Interestingly, only 451 cases of congenital CMV disease (336 cCMV + 77 SNHL-CMV cases + 38 with both diagnoses) had been registered in Denmark since 1982 with just 267 relevant samples available—much lower than the number expected from reported incidence rates. Assuming a live birth rate of approximately 60.000 per year in Denmark (based on the numbers published by Statistics Denmark) and a cCMV incidence of 0.5% with 10% symptomatic cases, 30 symptomatic cases per year was expected, or 1080 symptomatic cases over the 36 year period, plus a larger number of asymptomatic cases. There was no change in number of diagnosed cCMV cases over this period (Fig. 4d), averaging to 10 cases per year. This suggests that cCMV disease is underreported or underdiagnosed in Denmark.
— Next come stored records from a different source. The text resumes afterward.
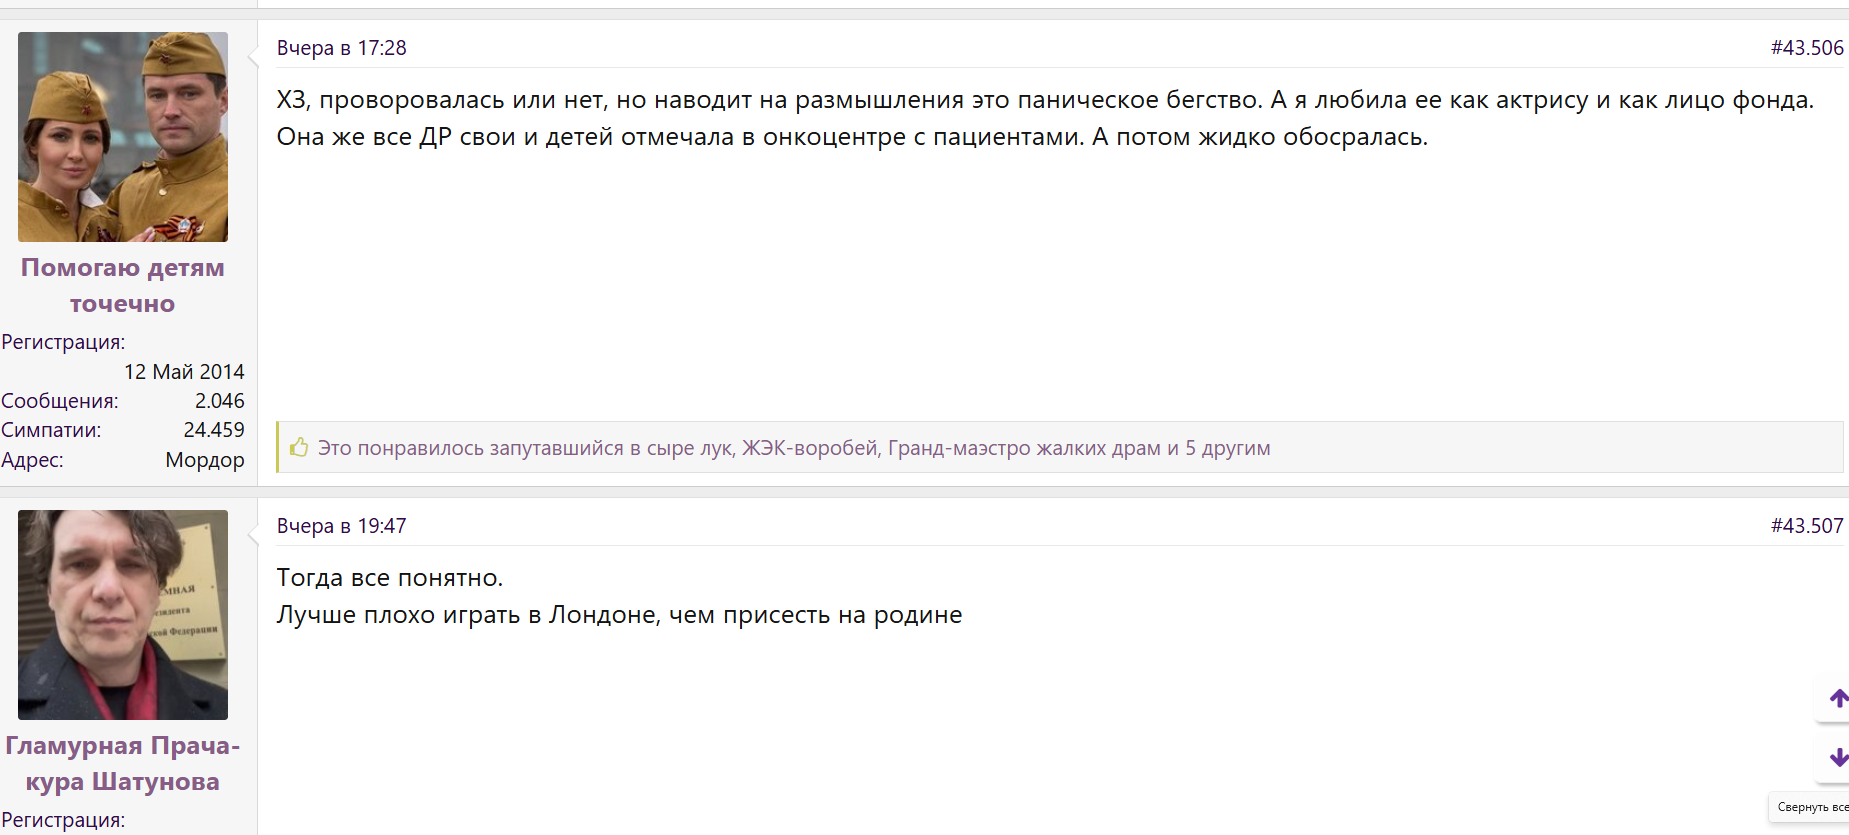Open avatar of Гламурная Прачакура Шатунова
1849x835 pixels.
[123, 615]
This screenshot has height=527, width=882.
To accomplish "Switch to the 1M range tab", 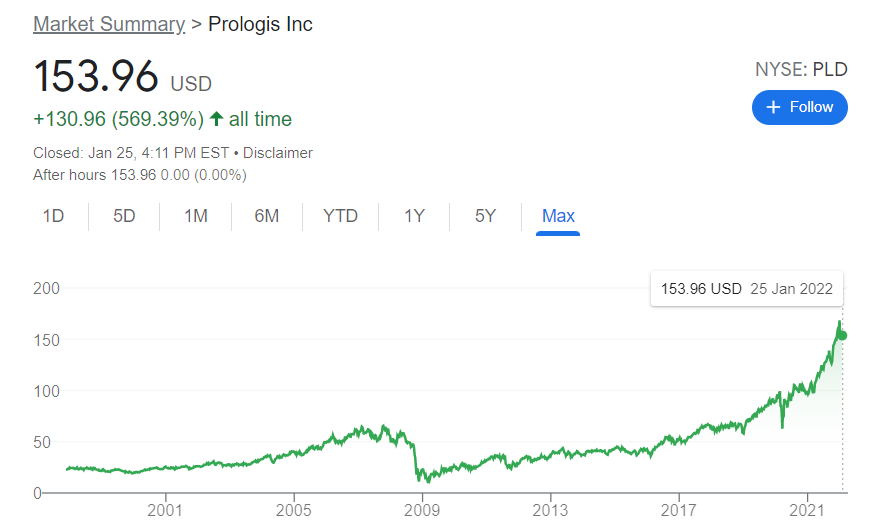I will (196, 216).
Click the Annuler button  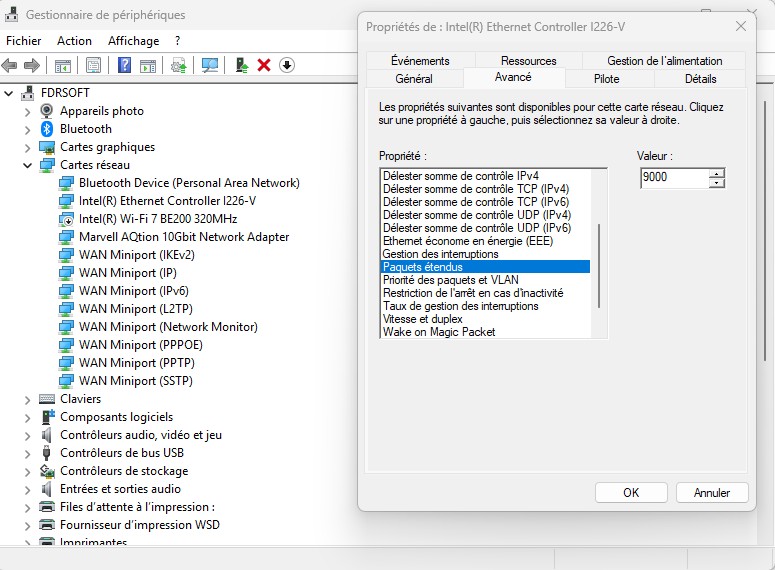(x=711, y=493)
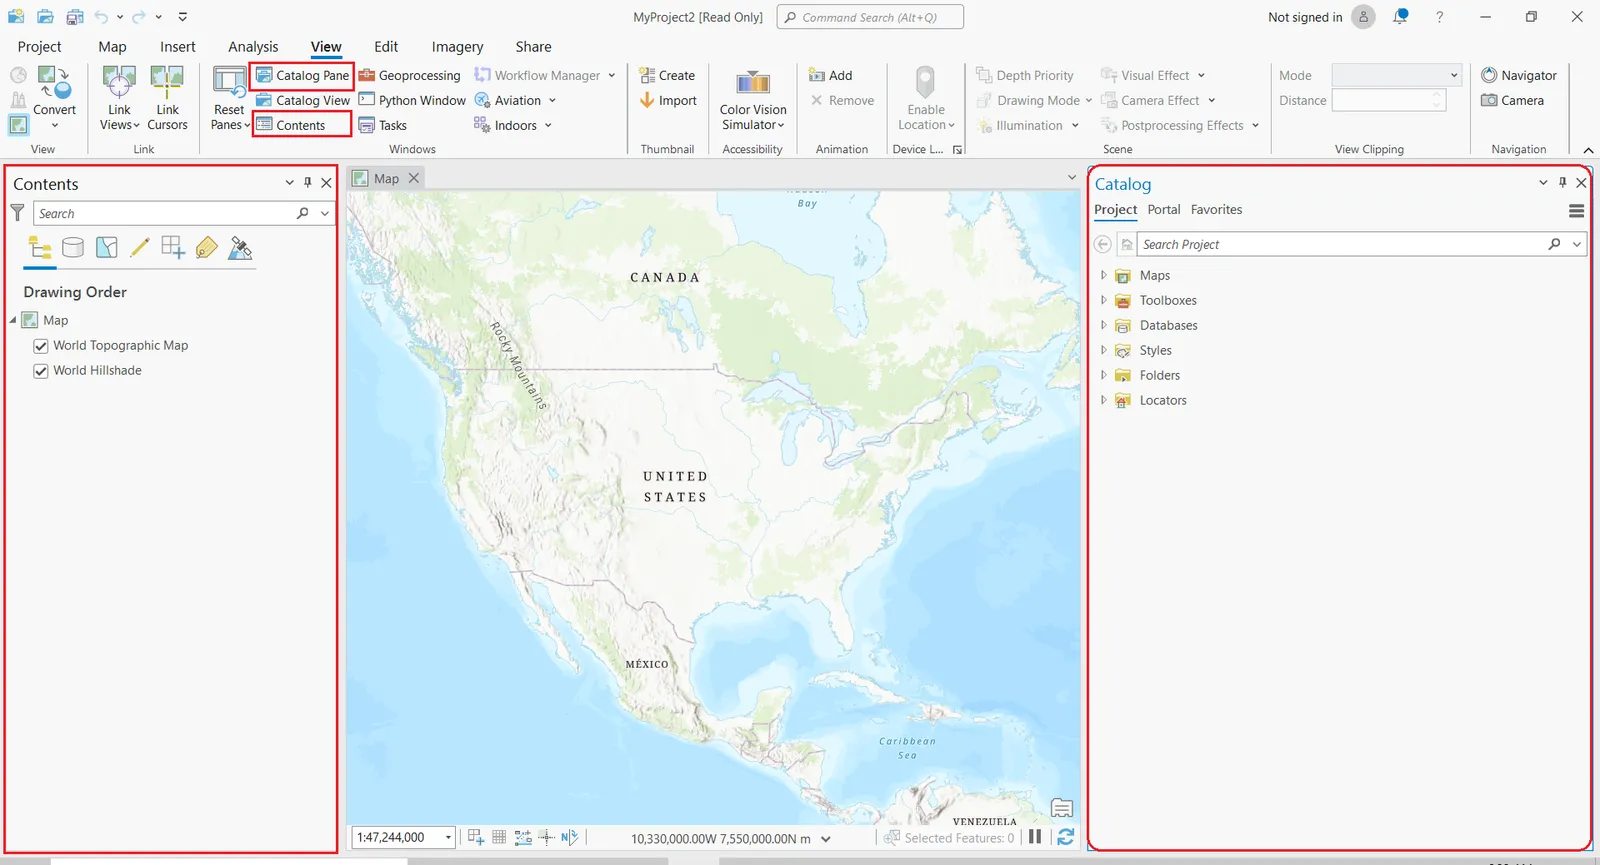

We were able to detect CMV in 45% of the 267 DBS samples upon screening with the R-gene qPCR CMV kit and found a significantly higher positive rate among samples from neonates with a SNHL-CMV diagnosis compared to those with a cCMV diagnosis. This could be a reflection of the sensitivity of the methods used to extract and detect CMV in the dried blood spots. Sensitivity is a valid concern when using DBS for pathogen detection as only ~ 6 μl dried blood was obtainable from each patient. Despite the extraction protocol being optimized for up to 100% recovery efficiency [29] and the R-gene kit having a high sensitivity (LoD95% of 555 copies/ml and LoD5% of 30 copy/ml), the 6 μl dried blood was diluted during DNA extraction which allowed for cases with very low viral loads to avoid detection. In previous studies, the sensitivity for detecting CMV in DBS from neonates with confirmed cCMV by urine/saliva analysis has shown variation depending on the study design. One study found 100% sensitivity for 72 cCMV cases using a relatively large sample volume [35], while another three studies reported sensitivities from 70 to 75% among 55, 70, and 103 cCMV cases [26, 36, 37] which agrees with a report that 75% of cCMV cases are viraemic at birth [38], and a fifth group found a lower sensitivity of 34% for 91 cCMV cases [27] that the authors explain as being related to DNA extraction and PCR. However, all undetectable cases are likely not accounted for by the sensitivity of the assay as there was a significant difference between the subgroups of neonates with a cCMV diagnosis and those with a SNHL-CMV diagnosis in our study. Thus, several factors are likely to influence the positive rate in the case groups. Firstly, the sensitivity of extraction and PCR, as low and non-viraemic cases could be missed. Secondly, the diagnostic precision, as cases could not be validated without chart review. And thirdly, the timing of infection, as the cCMV diagnosis may have been given due to active infection of the mother during pregnancy and not of the child at birth.

Conclusions

We sequenced UL146 in 116 DBS samples from neonates with cCMV disease, compared the results to 83 samples from the background population, and did not find an association between specific UL146 genotypes and cCMV disease. As studies have shown that circulating CMV strains contain disruptions of more than 25 genes and have at least 30 polymorphic genes [8, 9], each of these individual genes as well as a mix of viral and host factors should be investigated as a whole in future studies looking for an association between genetic content and clinical endpoints.